C’è la storia che un ragazzo si è ucciso.
C’è suo padre che dice che non c’è relazione tra il suo suicidio e le cose che scrisse.
Sono tutte storie: belle, importanti, o terribili.
Nel volerle mettere in un unico pastone retorico e confuso, nel dare valore a una di loro soltanto quando accade l’altra, nell’uso dei dolori dei giovani come una via di mezzo tra un caso da entomologi e un format da serie tv, nell’accantonare ogni riflessione sulla complessità e oscurità delle cose, nel nascondere ogni confronto con se stessi e con il proprio ruolo sotto l’alibi e il tappeto di una propria malintesa missione* (“le notizie si danno”), c’è un pezzo del disastro di parte della “grande” informazione italiana: e sui social network e nelle case se ne sono accorte, con rammarico e imbarazzo e con nessun compiacimento, tantissime persone. Preferivano non accorgersene.

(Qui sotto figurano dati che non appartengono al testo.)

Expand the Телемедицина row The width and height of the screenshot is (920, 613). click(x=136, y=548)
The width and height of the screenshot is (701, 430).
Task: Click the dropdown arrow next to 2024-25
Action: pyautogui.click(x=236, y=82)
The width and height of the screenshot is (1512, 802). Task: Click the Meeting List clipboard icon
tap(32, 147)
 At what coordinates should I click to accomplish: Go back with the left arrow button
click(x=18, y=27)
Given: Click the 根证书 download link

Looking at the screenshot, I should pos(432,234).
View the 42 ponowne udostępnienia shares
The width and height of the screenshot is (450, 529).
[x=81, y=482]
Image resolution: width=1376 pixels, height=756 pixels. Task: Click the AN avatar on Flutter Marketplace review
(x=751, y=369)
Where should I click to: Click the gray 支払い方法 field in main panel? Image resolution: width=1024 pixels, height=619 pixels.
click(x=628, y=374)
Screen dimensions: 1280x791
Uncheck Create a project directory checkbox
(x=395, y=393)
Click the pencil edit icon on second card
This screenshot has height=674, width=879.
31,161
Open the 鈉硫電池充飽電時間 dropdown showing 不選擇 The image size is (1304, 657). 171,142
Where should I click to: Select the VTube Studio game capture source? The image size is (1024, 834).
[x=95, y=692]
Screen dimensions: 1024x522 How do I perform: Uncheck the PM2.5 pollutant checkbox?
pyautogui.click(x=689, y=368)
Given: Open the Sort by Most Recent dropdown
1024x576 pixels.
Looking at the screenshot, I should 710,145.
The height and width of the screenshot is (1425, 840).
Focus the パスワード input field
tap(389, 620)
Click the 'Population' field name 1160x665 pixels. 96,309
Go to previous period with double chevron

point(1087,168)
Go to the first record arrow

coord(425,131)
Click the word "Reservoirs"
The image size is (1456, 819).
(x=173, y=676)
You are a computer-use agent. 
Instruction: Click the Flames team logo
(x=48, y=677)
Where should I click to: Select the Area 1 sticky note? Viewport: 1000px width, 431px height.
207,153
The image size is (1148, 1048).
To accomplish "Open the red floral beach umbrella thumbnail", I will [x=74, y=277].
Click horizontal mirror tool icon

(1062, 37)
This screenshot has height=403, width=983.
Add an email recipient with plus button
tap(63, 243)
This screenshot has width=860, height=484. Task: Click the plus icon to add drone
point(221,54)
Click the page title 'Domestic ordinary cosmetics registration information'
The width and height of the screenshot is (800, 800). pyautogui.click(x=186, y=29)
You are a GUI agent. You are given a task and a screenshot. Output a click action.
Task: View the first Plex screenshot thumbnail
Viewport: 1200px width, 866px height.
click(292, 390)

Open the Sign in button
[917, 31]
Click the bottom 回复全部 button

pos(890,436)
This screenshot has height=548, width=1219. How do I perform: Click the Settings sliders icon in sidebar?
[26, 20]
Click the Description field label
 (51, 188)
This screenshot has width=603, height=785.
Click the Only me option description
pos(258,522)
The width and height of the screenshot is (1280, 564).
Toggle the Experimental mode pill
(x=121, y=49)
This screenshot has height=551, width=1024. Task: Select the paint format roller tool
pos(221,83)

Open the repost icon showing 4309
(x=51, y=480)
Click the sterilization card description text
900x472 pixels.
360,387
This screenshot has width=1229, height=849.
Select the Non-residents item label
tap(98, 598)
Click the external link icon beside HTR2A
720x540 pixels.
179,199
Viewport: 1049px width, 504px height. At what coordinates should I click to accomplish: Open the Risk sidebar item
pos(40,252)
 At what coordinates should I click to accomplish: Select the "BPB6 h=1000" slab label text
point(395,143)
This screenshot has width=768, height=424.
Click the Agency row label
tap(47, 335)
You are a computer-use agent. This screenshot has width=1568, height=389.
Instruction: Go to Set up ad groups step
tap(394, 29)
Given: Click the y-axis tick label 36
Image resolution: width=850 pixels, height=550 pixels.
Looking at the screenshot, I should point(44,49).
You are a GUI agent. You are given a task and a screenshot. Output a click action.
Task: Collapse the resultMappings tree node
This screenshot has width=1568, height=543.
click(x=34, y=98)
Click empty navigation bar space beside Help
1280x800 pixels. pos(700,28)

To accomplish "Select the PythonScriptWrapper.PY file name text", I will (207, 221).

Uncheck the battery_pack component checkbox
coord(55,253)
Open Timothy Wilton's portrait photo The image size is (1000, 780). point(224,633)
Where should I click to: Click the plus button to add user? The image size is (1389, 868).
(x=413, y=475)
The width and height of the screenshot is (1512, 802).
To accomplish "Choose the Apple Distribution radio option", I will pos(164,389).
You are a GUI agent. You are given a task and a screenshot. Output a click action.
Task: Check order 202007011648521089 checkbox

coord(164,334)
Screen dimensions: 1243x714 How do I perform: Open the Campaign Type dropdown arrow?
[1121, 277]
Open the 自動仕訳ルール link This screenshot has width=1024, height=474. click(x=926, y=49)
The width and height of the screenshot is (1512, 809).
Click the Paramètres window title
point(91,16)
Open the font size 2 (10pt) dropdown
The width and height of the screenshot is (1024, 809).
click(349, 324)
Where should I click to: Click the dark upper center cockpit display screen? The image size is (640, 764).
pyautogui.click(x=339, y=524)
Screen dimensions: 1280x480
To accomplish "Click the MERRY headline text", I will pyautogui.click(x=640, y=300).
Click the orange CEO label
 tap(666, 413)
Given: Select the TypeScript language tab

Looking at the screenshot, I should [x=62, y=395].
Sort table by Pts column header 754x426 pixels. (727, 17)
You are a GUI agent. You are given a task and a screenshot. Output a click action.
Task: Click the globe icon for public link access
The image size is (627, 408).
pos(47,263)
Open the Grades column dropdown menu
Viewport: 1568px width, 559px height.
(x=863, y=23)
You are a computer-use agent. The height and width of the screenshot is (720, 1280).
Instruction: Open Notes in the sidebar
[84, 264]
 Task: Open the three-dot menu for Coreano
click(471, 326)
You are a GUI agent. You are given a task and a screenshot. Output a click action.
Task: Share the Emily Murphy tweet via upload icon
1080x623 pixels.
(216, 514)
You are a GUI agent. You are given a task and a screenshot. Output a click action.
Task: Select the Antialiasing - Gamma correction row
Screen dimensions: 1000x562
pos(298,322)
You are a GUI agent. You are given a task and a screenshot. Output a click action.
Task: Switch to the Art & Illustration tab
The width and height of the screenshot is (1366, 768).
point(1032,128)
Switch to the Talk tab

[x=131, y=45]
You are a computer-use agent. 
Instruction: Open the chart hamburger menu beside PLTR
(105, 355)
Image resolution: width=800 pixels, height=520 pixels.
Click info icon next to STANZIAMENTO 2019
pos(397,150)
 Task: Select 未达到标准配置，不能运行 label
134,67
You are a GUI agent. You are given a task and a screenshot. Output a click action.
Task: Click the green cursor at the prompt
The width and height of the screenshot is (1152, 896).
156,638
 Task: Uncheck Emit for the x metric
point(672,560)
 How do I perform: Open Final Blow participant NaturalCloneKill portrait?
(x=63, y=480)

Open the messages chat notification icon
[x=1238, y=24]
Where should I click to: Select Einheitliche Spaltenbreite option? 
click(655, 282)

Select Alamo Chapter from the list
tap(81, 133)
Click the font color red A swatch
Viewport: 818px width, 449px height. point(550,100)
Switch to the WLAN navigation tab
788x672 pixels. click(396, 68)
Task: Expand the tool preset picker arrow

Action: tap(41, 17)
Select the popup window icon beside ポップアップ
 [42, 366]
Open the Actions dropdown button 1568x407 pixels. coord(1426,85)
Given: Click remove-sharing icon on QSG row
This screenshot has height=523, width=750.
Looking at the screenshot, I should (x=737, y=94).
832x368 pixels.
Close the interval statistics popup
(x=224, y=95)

*cercando di descrivere quest’idea di sé che motiva e legittima quello che molti responsabili del giornalismo italiano – direttori, vicedirettori, caporedattori, scuole – diffondono e tramandano, mi sono accorto che è un’idea che somiglia alla definizione dei più diversi integralismi fanatici.
Convincersi che una propria missione suprema di cui ci si è autoinvestiti e nominati devoti tutori, giustifichi e legittimi ogni scelta che promuove una maggiore visibilità della missione, a costo di farne pagare il prezzo a vittime innocenti sul cammino.